§ Assigned task
Go through the data that follows and restate each line exactly as it reads.

§ Provided material
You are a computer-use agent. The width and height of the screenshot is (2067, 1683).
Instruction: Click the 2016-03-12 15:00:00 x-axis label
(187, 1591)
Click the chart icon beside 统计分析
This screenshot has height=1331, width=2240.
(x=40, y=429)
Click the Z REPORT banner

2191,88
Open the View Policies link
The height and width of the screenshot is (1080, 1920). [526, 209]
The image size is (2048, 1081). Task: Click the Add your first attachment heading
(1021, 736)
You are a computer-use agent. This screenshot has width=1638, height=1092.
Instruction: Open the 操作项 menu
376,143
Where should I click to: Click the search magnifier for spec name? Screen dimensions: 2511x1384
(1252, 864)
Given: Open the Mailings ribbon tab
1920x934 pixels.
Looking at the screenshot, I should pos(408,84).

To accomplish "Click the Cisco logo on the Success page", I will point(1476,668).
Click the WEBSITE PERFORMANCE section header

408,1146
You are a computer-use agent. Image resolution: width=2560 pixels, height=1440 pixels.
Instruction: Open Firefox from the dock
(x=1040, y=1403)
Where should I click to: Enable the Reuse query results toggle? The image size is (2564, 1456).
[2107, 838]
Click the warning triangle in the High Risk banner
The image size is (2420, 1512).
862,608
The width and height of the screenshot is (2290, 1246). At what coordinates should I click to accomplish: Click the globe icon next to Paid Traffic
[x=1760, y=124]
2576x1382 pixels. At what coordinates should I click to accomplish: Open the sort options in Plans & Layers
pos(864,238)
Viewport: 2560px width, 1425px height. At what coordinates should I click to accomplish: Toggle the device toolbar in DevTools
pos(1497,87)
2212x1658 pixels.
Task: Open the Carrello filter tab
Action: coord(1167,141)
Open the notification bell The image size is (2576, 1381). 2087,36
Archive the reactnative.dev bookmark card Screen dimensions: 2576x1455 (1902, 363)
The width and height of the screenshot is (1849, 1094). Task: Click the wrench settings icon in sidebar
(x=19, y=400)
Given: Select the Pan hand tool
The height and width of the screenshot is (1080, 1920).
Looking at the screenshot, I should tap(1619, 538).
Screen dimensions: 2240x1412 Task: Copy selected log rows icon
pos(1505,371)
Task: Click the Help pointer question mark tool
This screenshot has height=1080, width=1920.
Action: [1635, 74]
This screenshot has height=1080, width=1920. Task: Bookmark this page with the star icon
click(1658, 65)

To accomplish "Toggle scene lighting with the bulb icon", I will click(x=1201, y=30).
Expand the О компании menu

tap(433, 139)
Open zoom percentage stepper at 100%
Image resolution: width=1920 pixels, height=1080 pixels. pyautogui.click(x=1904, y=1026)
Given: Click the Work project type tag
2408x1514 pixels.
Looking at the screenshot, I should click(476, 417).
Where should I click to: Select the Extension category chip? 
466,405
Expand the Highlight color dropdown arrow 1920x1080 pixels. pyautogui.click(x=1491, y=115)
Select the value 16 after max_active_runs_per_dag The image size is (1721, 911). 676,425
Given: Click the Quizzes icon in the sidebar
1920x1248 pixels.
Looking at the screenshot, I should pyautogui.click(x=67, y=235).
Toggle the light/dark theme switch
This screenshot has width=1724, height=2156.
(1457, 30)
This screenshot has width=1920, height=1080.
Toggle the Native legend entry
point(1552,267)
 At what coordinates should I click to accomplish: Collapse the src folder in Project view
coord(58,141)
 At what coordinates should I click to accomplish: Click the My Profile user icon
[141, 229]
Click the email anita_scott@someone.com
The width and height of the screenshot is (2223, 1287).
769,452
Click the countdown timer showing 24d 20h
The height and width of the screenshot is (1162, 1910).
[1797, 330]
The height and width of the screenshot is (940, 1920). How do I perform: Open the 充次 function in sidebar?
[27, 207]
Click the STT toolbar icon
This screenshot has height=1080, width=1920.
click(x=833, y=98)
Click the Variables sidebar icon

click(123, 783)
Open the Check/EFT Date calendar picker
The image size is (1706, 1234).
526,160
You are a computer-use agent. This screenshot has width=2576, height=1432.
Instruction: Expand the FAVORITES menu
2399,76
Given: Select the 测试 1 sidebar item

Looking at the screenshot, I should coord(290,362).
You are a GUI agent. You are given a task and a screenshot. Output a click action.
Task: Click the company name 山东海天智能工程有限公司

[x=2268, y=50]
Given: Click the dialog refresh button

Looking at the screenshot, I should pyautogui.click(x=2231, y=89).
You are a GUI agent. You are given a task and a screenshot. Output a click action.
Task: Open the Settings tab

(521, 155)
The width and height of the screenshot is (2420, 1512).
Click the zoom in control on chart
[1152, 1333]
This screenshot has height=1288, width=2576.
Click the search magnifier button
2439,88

§ Solution to the exercise
You are a computer-use agent. The width and height of the screenshot is (2067, 1683).
Instruction: Click the 2016-03-12 15:00:00 x-axis label
(187, 1591)
Click the chart icon beside 统计分析
This screenshot has height=1331, width=2240.
(x=40, y=429)
Click the Z REPORT banner

2191,88
Open the View Policies link
The height and width of the screenshot is (1080, 1920). [526, 209]
The image size is (2048, 1081). Task: Click the Add your first attachment heading
(1021, 736)
You are a computer-use agent. This screenshot has width=1638, height=1092.
Instruction: Open the 操作项 menu
376,143
Where should I click to: Click the search magnifier for spec name? Screen dimensions: 2511x1384
(1252, 864)
Given: Open the Mailings ribbon tab
1920x934 pixels.
Looking at the screenshot, I should pos(408,84).

To accomplish "Click the Cisco logo on the Success page", I will point(1476,668).
Click the WEBSITE PERFORMANCE section header

408,1146
You are a computer-use agent. Image resolution: width=2560 pixels, height=1440 pixels.
Instruction: Open Firefox from the dock
(x=1040, y=1403)
Where should I click to: Enable the Reuse query results toggle? The image size is (2564, 1456).
[2107, 838]
Click the warning triangle in the High Risk banner
The image size is (2420, 1512).
862,608
The width and height of the screenshot is (2290, 1246). At what coordinates should I click to accomplish: Click the globe icon next to Paid Traffic
[x=1760, y=124]
2576x1382 pixels. At what coordinates should I click to accomplish: Open the sort options in Plans & Layers
pos(864,238)
Viewport: 2560px width, 1425px height. At what coordinates should I click to accomplish: Toggle the device toolbar in DevTools
pos(1497,87)
2212x1658 pixels.
Task: Open the Carrello filter tab
Action: coord(1167,141)
Open the notification bell The image size is (2576, 1381). 2087,36
Archive the reactnative.dev bookmark card Screen dimensions: 2576x1455 (1902, 363)
The width and height of the screenshot is (1849, 1094). Task: Click the wrench settings icon in sidebar
(x=19, y=400)
Given: Select the Pan hand tool
The height and width of the screenshot is (1080, 1920).
Looking at the screenshot, I should tap(1619, 538).
Screen dimensions: 2240x1412 Task: Copy selected log rows icon
pos(1505,371)
Task: Click the Help pointer question mark tool
This screenshot has height=1080, width=1920.
Action: [1635, 74]
This screenshot has height=1080, width=1920. Task: Bookmark this page with the star icon
click(1658, 65)

To accomplish "Toggle scene lighting with the bulb icon", I will click(x=1201, y=30).
Expand the О компании menu

tap(433, 139)
Open zoom percentage stepper at 100%
Image resolution: width=1920 pixels, height=1080 pixels. pyautogui.click(x=1904, y=1026)
Given: Click the Work project type tag
2408x1514 pixels.
Looking at the screenshot, I should click(476, 417).
Where should I click to: Select the Extension category chip? 
466,405
Expand the Highlight color dropdown arrow 1920x1080 pixels. pyautogui.click(x=1491, y=115)
Select the value 16 after max_active_runs_per_dag The image size is (1721, 911). 676,425
Given: Click the Quizzes icon in the sidebar
1920x1248 pixels.
Looking at the screenshot, I should pyautogui.click(x=67, y=235).
Toggle the light/dark theme switch
This screenshot has width=1724, height=2156.
(1457, 30)
This screenshot has width=1920, height=1080.
Toggle the Native legend entry
point(1552,267)
 At what coordinates should I click to accomplish: Collapse the src folder in Project view
coord(58,141)
 At what coordinates should I click to accomplish: Click the My Profile user icon
[141, 229]
Click the email anita_scott@someone.com
The width and height of the screenshot is (2223, 1287).
769,452
Click the countdown timer showing 24d 20h
The height and width of the screenshot is (1162, 1910).
[1797, 330]
The height and width of the screenshot is (940, 1920). How do I perform: Open the 充次 function in sidebar?
[27, 207]
Click the STT toolbar icon
This screenshot has height=1080, width=1920.
click(x=833, y=98)
Click the Variables sidebar icon

click(123, 783)
Open the Check/EFT Date calendar picker
The image size is (1706, 1234).
526,160
You are a computer-use agent. This screenshot has width=2576, height=1432.
Instruction: Expand the FAVORITES menu
2399,76
Given: Select the 测试 1 sidebar item

Looking at the screenshot, I should coord(290,362).
You are a GUI agent. You are given a task and a screenshot. Output a click action.
Task: Click the company name 山东海天智能工程有限公司

[x=2268, y=50]
Given: Click the dialog refresh button

Looking at the screenshot, I should pyautogui.click(x=2231, y=89).
You are a GUI agent. You are given a task and a screenshot. Output a click action.
Task: Open the Settings tab

(521, 155)
The width and height of the screenshot is (2420, 1512).
Click the zoom in control on chart
[1152, 1333]
This screenshot has height=1288, width=2576.
Click the search magnifier button
2439,88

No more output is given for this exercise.